- [Given passage]:
EMS Lesson 5: Genetic Hall of Fame
(Pre or Post Visit)

Objective:
By the end of the lesson, students will understand that genetic research is a relatively new field and that our current understanding of genetics and heredity is a culmination of the work of many scientists from around the world.

Curriculum Link:
This lesson could be used in any of three ways: 1) as an introduction to the study of genetics; 2) as an ongoing project during a unit on genetics; 3) as an end-of-unit project.

Exhibit Link:
Discovery Timeline
This part of the exhibit shows how many scientists made important discoveries towards the understanding of heredity, beginning with Mendel in 1865 and ending with the first draft of the human genome in 2000.

Time Required:
Teacher Preparation: One hour; Class Time: Three to five 30-40 minute sessions

Materials Needed:

  • Internet access for student research at web sites and/or printed material for student research


  • White butcher paper six feet or longer, with dated timeline


  • Slips of paper with topics for research


  • Colored markers, crayons, yardsticks, and rulers

Lesson Steps/Activity:

  1. Assign topics to students or groups of students, or have them choose from milestones that chart the progression of the understanding of human genetics and heredity. Have them research the subject in order to contribute to a class timeline.
  2. Following is a suggested list of milestones that might be included:

    • 1866: Gregor Mendel discovers "factors," or genes.

    • 1911: Thomas Hunt Morgan proves genes are carried on chromosomes.

    • 1943: Oswald Avery discovers genes are made of DNA.

    • 1953: Watson and Crick discover the structure of DNA (double helix).

    • 1961: Sydney Brenner discovers messenger RNA.

    • 1973: Stanley Cohen and Herbert Boyer clone genes by transferring a virus gene to bacteria.

    • 1975: Fred Sanger and Walter Gilbert develop a technique to read chemical bases of DNA.

    • 1983: Kary Mullis develops a "copying machine" to make copies of specified regions on DNA quickly in a test tube.

- [What this exercise asks]:
a – Answer these questions about the genetics lesson plan, marking each answer (i), (ii), (iii) to match:
(i) How much class time does the lesson require?
(ii) With what event does the Discovery Timeline end?
(iii) What does the milestone list say Sydney Brenner discovered?
b – Reproduce the part of the genetics lesson plan starting at "1. Assign topics" and ending at "DNA (double helix).".

- [Given information]:
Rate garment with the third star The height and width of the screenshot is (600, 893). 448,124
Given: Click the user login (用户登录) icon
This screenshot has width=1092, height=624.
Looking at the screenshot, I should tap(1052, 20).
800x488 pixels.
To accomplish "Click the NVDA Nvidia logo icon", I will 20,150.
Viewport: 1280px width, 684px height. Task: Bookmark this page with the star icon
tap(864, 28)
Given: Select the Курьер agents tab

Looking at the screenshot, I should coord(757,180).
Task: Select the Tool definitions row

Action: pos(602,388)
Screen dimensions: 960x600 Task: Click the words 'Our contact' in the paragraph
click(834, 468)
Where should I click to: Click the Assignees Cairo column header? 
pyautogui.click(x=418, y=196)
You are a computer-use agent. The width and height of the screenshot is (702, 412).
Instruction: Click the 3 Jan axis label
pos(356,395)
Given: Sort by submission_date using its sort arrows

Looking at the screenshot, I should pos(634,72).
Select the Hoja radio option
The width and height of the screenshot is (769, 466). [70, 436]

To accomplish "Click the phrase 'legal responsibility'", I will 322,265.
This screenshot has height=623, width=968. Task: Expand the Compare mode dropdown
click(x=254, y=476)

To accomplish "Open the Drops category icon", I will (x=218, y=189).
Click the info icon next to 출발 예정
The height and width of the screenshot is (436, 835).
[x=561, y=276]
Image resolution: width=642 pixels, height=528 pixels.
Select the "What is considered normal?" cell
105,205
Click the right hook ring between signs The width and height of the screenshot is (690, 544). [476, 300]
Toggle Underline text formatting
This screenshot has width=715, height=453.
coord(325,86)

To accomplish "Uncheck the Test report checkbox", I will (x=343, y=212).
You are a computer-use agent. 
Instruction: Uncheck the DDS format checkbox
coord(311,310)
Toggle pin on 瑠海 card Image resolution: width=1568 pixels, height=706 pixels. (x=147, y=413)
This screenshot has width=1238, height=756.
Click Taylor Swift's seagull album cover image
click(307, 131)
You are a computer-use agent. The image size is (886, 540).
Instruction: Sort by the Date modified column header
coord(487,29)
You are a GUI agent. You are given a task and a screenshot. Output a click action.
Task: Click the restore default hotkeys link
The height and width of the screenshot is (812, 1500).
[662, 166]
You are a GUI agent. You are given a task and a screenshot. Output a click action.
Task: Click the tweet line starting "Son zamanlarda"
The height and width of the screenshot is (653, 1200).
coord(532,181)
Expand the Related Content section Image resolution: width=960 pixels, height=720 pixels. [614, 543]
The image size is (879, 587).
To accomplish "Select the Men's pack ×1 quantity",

- [Answers in order]:
a –
(i) Three to five 30-40 minute sessions
(ii) The first draft of the human genome in 2000
(iii) Messenger RNA

b –
1. Assign topics to students or groups of students, or have them choose from milestones that chart the progression of the understanding of human genetics and heredity. Have them research the subject in order to contribute to a class timeline.
  2. Following is a suggested list of milestones that might be included:

    • 1866: Gregor Mendel discovers "factors," or genes.

    • 1911: Thomas Hunt Morgan proves genes are carried on chromosomes.

    • 1943: Oswald Avery discovers genes are made of DNA.

    • 1953: Watson and Crick discover the structure of DNA (double helix).